YOUR OBJECTIVE:
Exclude the images and transcribe the entries below precisely.

[Dataset entries]

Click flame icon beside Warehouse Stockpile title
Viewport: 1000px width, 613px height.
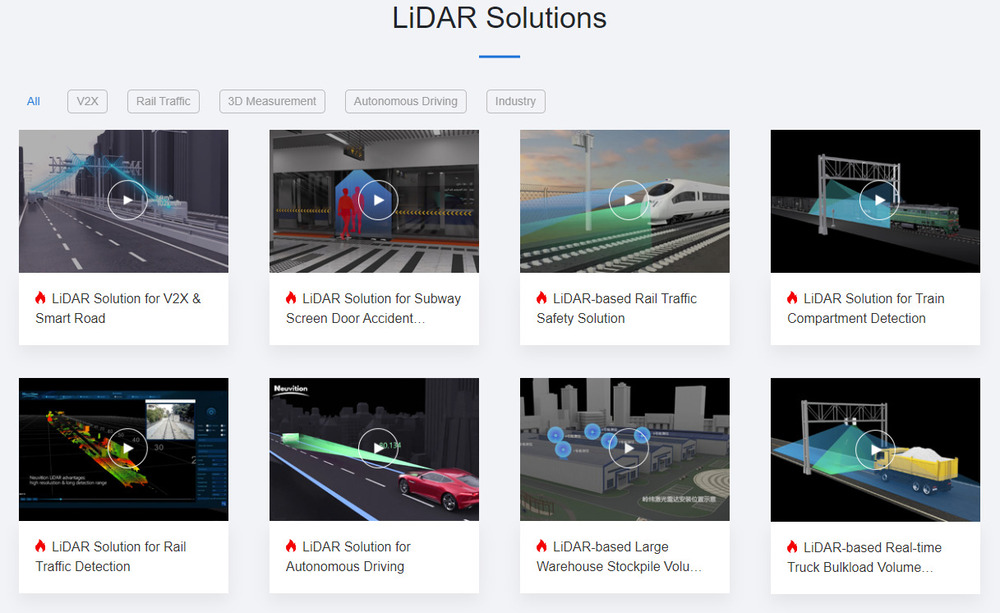540,547
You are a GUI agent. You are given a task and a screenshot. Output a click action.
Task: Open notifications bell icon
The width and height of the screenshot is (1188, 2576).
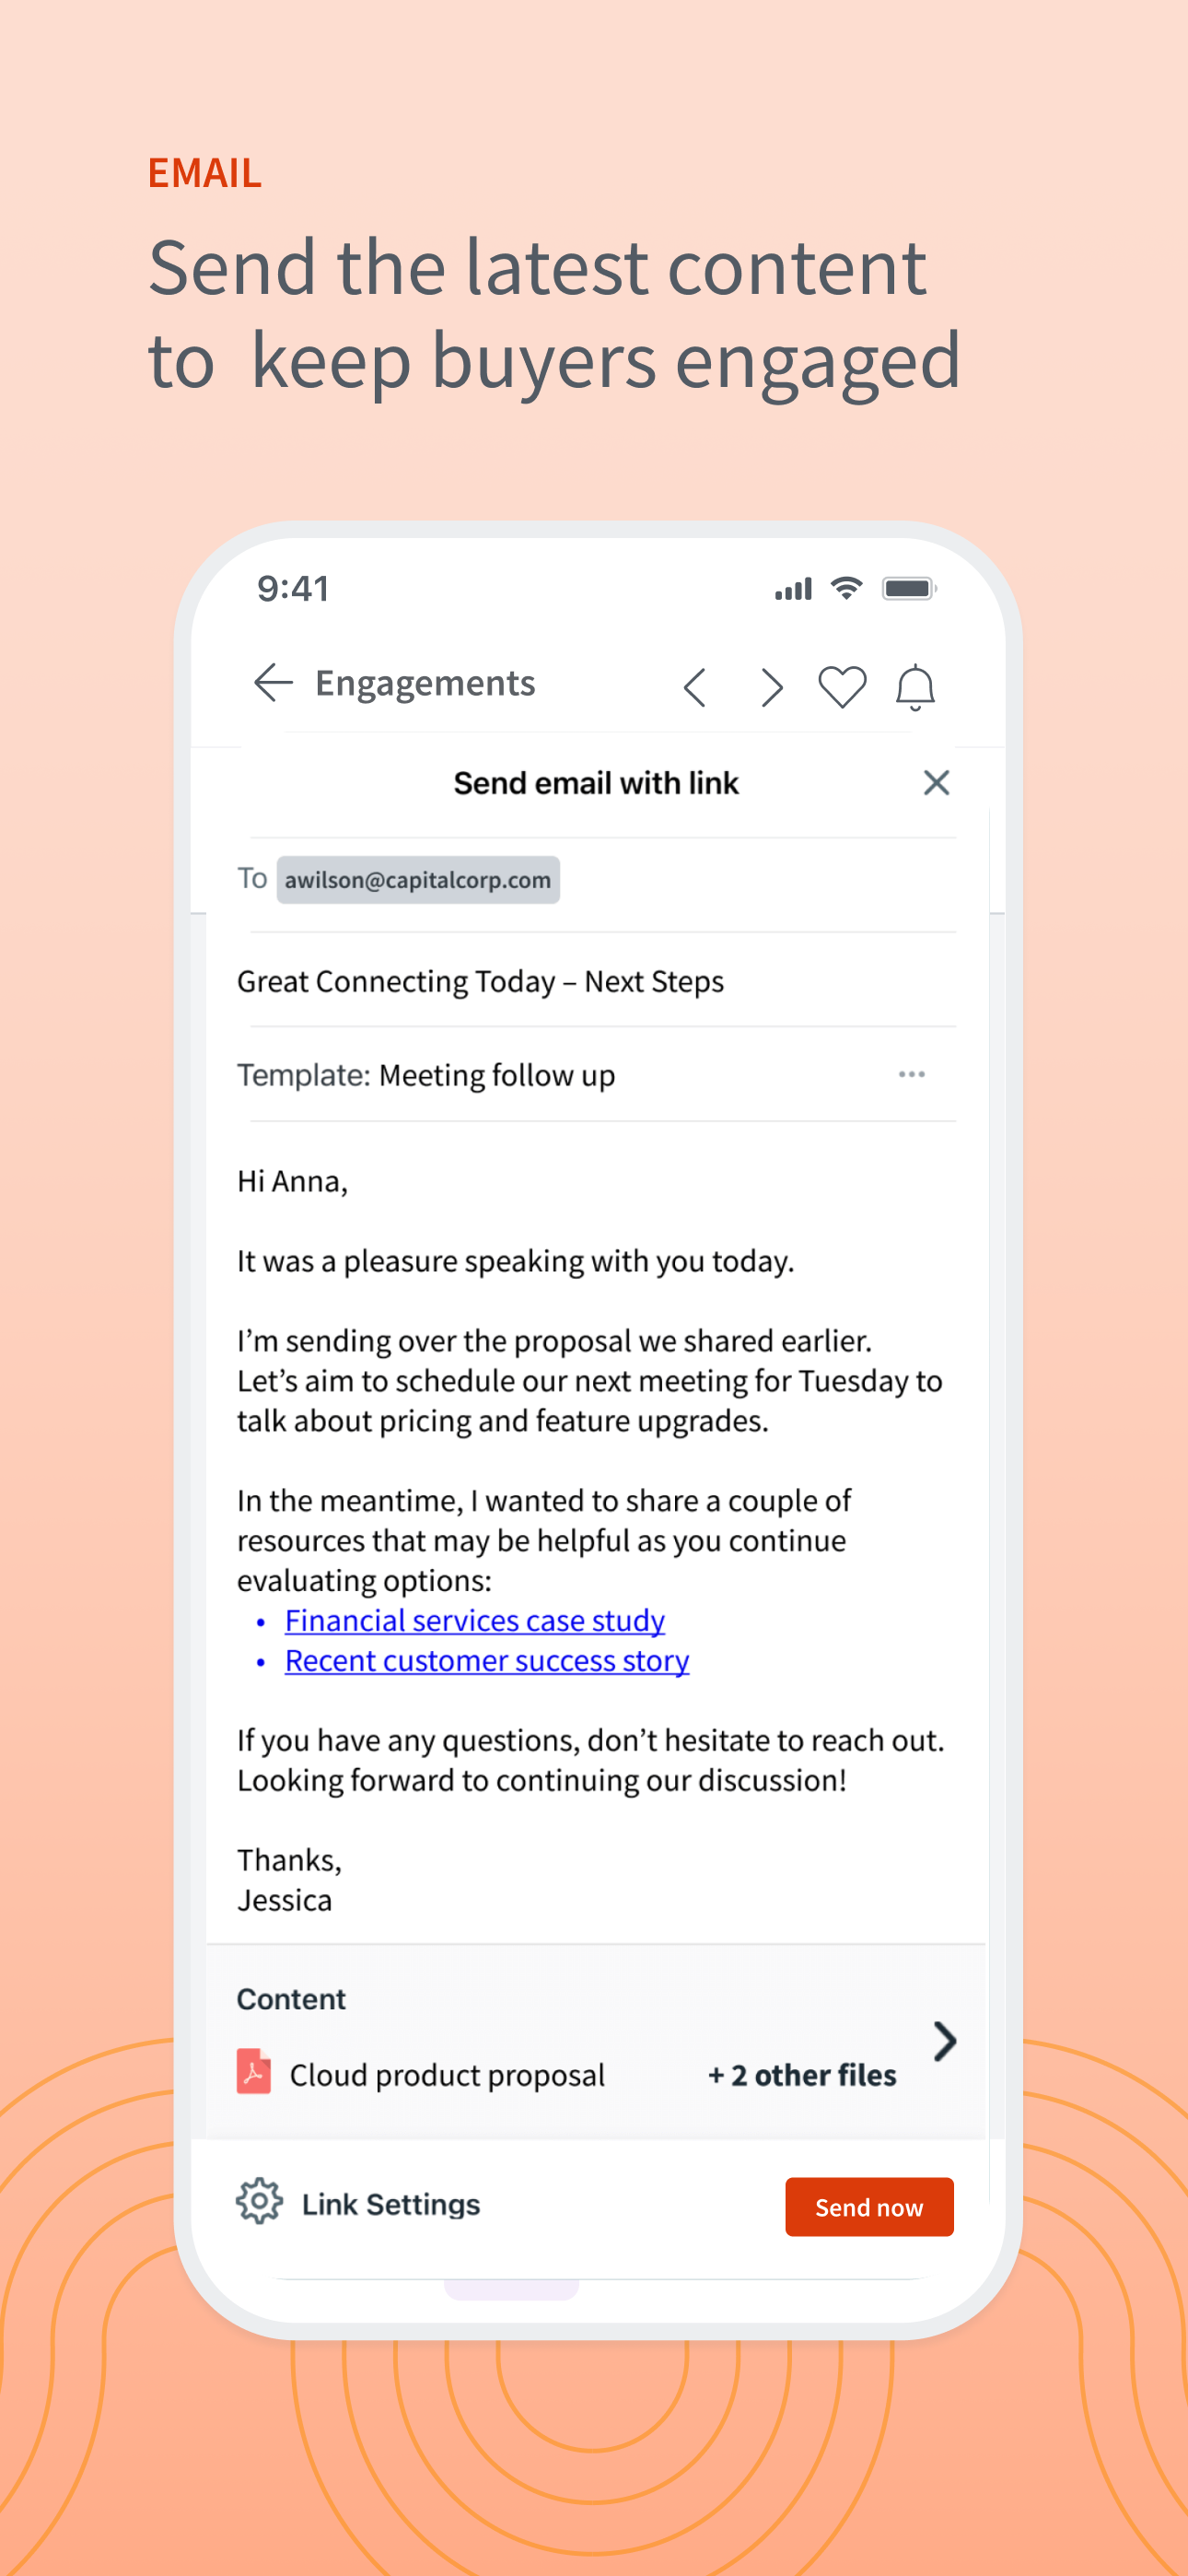[x=915, y=687]
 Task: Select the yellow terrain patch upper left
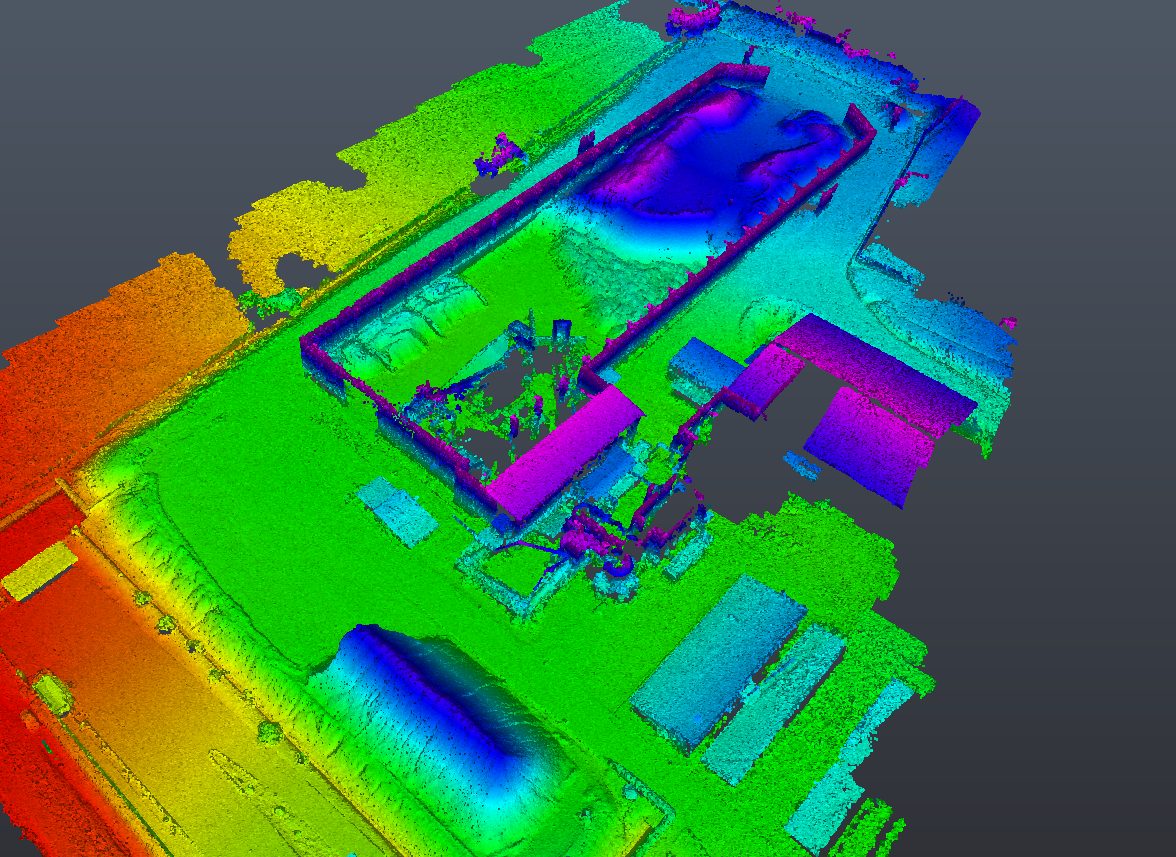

PROBLEM SOLUTION:
Click flame icon beside Warehouse Stockpile title
Viewport: 1000px width, 613px height.
540,547
You are a GUI agent. You are given a task and a screenshot. Output a click action.
Task: Open notifications bell icon
The width and height of the screenshot is (1188, 2576).
[x=915, y=687]
 Task: Select the yellow terrain patch upper left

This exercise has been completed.